Liquidität: Die Verfügbarkeit des Geldes
Investoren sehen sich bei der Strukturierung ihres Portfolios und der Konzeptionierung ihrer Kapitalanlage stets dem Spannungsfeld eines magischen Dreiecks aus Rendite, Liquidität und Sicherheit ausgesetzt. Die Zielkonflikte sind dabei durch die Gesetzmäßigkeiten des Marktes definiert: Mit einer höheren Rendite geht ein vermindertes Sicherheitsniveau einher und mit steigender Fungibilität sinken die Erträge tendenziell.
Die Liquidität, an der sich bemisst, wie schnell und zu welchen Kosten ein Vermögensgegenstand in liquide Mittel transferiert werden kann, ist dabei mitunter von signifikanter Bedeutung und variiert stark zwischen verschiedenen Anlageklassen.

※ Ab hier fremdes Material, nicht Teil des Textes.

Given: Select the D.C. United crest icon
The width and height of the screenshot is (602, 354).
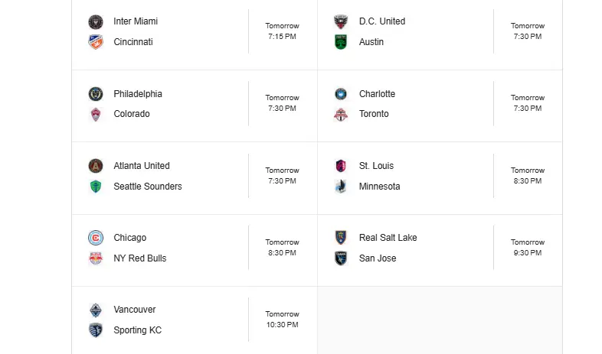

Die liquideste Form der Kapitalanlage stellen täglich fällige Bankeinlagen, auch als Tagesgeld bekannt, dar. Festgeld ist bedeutend weniger flexibel, gleiches gilt für Anleihen: Beide Sparformen müssen bei Auflösung vor Fälligkeit erst veräußert bzw. durch entsprechende Weisung liquidiert werden. Dabei können beträchtliche Kosten anfallen: Neben Bankspesen und Strafzinsen sind auch weitere Gebühren denkbar. Beide Anlagen können allerdings binnen weniger Tage zu Bargeld versetzt werden.
Aktien und Fonds lassen sich ebenso schnell verkaufen, wobei hier ein erhöhtes Kursrisiko in Kauf genommen werden muss – einzige Ausnahme bilden Geldmarktfonds. Bei börsengehandelten Wertpapieren, die sich nur geringer Frequenz unter den Marktteilnehmern erfreuen, sollten Investoren stets beachten, dass der Verkauf mitunter nur durch die Akzeptanz erheblicher Geld-Brief-Spannen möglich ist.
Am illiquidesten von allen Vermögenswerten sind geschlossene Fonds und Immobilien. Hier ist eine Veräußerung häufig nur in Zeitspannen von mehreren Monaten möglich; die Kosten dafür sind im Verglich zu Transaktionen über die Börse immens und das Risiko eines verzerrten Erlöses hoch.